My DS had just started school nursery, he's absolutely shattered. The emotional and physical energy that he has to put into behaving and complying, listening and engaging all day. Hair trigger for tantrums when he's home as he's decompressing. I'd assume its the same for your DD.

NorthernChinchilla · 09/09/2020 18:27

Yep. My 4 year old has twice run into the middle of the road in the past couple of weeks, to stroke pigeons Hmm Lots of shrieking and a stiff drink later.....
Little buggers just like to test you Grin

lachy · 09/09/2020 18:37

DD was an absolute horror last night. I've never seen her in such a state. It was day 2 of reception for her and I think she was just overwhelmed and over tired. She's a different child today (thankfully)

At 4, they might know that at a road, we have to Stop, Look, Listen and Think, but don't necessarily get the reasoning behind it, or the impact of the consequences of not doing it.

FWIW I often have to remind myself that DD is only 4 when I think she should know better - she's still very little and I forget that sometimes.

Flowers and Wine

iloveredwine · 09/09/2020 19:03

I always took a snack and a scooter and if they got tired pulled them along . Good luck

Cam2020 · 09/09/2020 19:07

That sounds really stressful and frightening for you, OP. I'm sure your daughter is adjusting to being at school. Children struggle with the pressure of confirming all day so as soon as they think it's safe to kick off, they do. I also second bringing a snack with you.

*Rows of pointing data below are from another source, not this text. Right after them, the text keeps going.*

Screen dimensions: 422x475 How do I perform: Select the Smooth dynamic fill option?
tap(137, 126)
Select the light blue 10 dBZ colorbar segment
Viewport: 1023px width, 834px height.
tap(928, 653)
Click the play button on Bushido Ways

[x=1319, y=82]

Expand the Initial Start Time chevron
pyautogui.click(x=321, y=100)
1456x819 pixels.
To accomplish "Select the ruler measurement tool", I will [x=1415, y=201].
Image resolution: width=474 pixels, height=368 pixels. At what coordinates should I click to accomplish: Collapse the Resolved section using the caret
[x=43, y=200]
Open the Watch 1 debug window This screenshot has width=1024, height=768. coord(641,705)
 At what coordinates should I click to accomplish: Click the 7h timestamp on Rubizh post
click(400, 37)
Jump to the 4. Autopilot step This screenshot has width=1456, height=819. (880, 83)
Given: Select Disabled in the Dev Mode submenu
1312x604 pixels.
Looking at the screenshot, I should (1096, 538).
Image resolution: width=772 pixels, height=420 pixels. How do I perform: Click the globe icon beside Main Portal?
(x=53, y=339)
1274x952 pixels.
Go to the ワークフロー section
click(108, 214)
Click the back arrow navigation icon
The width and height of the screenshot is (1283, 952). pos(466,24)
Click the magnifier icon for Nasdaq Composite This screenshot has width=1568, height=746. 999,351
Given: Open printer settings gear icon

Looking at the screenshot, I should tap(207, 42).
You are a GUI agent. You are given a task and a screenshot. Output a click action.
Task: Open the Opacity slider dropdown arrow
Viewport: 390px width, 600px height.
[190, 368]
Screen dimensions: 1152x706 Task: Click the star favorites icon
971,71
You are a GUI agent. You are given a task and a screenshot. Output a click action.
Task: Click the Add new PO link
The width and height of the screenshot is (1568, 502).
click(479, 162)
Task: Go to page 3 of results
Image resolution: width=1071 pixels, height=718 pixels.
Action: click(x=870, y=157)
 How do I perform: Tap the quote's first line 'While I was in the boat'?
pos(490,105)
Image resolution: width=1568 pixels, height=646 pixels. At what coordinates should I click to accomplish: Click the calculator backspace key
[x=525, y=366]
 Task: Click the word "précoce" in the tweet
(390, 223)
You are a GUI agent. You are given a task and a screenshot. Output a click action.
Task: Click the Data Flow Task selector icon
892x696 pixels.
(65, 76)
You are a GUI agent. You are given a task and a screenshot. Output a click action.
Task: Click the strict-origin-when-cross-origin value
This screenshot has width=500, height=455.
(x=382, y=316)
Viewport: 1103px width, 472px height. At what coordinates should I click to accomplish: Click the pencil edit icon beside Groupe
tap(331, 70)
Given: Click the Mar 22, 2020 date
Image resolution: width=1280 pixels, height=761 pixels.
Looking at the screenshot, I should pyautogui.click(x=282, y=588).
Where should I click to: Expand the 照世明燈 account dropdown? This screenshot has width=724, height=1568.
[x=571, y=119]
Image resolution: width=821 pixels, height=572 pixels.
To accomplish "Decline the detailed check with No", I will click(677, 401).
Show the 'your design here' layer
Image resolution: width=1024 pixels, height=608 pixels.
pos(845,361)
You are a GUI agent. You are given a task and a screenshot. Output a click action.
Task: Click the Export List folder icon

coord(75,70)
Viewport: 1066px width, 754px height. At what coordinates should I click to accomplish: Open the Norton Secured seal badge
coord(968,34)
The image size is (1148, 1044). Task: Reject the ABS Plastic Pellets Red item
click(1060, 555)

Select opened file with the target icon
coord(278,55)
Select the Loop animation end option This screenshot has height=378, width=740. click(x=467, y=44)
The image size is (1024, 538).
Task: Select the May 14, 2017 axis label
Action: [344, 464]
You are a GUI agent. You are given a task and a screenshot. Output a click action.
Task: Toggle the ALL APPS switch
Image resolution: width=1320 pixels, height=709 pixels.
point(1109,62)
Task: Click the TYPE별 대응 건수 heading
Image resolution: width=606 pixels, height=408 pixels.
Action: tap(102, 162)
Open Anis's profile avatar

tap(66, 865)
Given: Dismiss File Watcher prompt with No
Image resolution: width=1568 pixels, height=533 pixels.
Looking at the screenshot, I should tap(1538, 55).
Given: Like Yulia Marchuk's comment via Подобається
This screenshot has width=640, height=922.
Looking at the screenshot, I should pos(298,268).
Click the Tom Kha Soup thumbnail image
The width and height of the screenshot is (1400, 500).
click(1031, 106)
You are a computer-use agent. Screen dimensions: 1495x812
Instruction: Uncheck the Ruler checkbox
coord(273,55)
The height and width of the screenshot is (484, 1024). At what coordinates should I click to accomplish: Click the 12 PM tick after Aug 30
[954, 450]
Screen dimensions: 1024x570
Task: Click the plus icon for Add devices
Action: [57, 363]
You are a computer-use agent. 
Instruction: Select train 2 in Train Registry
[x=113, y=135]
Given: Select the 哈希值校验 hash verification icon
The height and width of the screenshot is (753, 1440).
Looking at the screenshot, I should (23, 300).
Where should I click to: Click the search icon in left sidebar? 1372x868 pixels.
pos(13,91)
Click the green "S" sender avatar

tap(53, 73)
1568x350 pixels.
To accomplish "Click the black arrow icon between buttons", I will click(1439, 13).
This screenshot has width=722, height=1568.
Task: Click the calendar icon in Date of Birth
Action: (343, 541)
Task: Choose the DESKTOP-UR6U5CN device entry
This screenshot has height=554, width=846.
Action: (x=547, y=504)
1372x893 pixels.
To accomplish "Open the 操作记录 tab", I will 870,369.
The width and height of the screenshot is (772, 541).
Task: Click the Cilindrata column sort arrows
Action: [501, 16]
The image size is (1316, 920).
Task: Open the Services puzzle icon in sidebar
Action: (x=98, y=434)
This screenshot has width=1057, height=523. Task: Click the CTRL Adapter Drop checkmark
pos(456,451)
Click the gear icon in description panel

Gertie75 · 09/09/2020 19:23

Mine started reception last year and she was so fickle at pick up time, sometimes she was very happy and chatty but other times really awful, she once had a huge screaming tantrum all the way home because I took her an apple flavoured sweet and she'd wanted strawberry.

zigaziga · 09/09/2020 19:24

Poor thing, both of you. That sounds terrifying for you and I guess she is working through some massive things with starting reception.

CarrotCakeMuffins · 09/09/2020 19:51

I agree with what Witchend has said.

At 3, my DC ran into the road in front of a van which had to break suddenly. Luckily no one was hurt, but myself, DC and the van driver were all shaken.

Your child running into the road is very very scary as a parent. Lots of deep breaths, and a hug will help.

Now you know DD can't be trusted with traffic, hold her hand / wrist tightly so she can't escape, preferably from as soon as she comes to you in the playground. She has to earn your trust back before you let her hand go. DC is now 6, and is more reliable now.

Also, definitely have a snack for after school. This will help her to get home and also behave better.

Remember, this is not unusual behaviour for a new reception child and will improve with time (and snacks).

witchygrub · 10/09/2020 17:07

It worked! I gave her snacks, brought the scooter out and we got home in half the time compared to yesterday's pick up.

Thank you all for the suggestions. I even played the spot the red car game on the way. She was moaning about not having enough breakfast so I used a game to distract her.